What the exercise asks =>
Please output exactly the lines that run from the line with "Instruction: Select the Scale plan heading" through the final line of the data, inclusive, and nothing more.
== Dataset ==
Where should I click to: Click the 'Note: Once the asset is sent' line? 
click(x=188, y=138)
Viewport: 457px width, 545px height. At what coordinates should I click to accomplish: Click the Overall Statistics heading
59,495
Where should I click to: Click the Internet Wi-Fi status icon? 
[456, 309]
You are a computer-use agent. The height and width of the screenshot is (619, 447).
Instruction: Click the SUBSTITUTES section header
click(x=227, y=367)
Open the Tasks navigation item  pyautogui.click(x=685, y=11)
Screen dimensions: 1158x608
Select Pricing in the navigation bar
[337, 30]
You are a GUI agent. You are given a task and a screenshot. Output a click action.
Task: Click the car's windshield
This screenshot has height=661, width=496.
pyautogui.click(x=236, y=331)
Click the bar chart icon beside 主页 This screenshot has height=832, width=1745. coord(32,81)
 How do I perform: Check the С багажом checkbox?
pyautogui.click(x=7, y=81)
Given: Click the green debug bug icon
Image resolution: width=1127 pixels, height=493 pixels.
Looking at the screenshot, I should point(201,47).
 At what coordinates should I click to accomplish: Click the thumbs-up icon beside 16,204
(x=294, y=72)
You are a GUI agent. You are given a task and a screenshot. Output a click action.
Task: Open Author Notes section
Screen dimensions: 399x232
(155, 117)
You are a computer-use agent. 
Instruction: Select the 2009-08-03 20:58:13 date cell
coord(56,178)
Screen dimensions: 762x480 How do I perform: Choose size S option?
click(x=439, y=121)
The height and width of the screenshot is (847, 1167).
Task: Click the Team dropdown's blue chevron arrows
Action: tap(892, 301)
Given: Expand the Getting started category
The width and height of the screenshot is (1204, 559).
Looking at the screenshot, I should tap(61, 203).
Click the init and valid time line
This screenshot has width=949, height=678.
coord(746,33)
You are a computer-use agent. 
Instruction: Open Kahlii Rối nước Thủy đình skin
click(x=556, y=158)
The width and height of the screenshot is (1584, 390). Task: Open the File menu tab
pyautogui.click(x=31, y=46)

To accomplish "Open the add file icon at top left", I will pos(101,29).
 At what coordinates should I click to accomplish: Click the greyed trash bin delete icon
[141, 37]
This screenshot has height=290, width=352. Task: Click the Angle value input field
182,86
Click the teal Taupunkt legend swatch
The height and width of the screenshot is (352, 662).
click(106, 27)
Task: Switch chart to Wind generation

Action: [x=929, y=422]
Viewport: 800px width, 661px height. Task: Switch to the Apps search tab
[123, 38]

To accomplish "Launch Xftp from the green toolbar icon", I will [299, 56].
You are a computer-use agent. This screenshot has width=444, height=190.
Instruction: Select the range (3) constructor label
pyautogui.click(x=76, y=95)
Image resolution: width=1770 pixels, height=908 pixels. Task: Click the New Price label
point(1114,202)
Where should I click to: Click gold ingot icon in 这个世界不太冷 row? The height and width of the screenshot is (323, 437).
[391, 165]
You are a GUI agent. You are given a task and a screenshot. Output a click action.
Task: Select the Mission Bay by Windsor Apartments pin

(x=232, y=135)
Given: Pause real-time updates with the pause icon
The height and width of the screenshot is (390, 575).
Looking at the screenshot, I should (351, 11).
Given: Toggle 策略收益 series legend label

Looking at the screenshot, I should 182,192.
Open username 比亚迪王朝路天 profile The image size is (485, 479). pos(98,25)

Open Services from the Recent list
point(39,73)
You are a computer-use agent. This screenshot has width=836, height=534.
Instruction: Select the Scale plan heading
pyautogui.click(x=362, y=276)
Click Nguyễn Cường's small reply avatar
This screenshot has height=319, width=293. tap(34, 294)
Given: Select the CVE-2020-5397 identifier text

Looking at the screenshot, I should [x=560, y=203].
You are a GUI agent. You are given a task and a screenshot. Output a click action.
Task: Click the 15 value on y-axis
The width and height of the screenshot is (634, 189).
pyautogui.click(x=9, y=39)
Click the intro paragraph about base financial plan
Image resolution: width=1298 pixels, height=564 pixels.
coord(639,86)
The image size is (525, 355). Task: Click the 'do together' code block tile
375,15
===
Task answer =>
Instruction: Select the Scale plan heading
pyautogui.click(x=362, y=276)
Click Nguyễn Cường's small reply avatar
This screenshot has height=319, width=293. tap(34, 294)
Given: Select the CVE-2020-5397 identifier text

Looking at the screenshot, I should [x=560, y=203].
You are a GUI agent. You are given a task and a screenshot. Output a click action.
Task: Click the 15 value on y-axis
The width and height of the screenshot is (634, 189).
pyautogui.click(x=9, y=39)
Click the intro paragraph about base financial plan
Image resolution: width=1298 pixels, height=564 pixels.
coord(639,86)
The image size is (525, 355). Task: Click the 'do together' code block tile
375,15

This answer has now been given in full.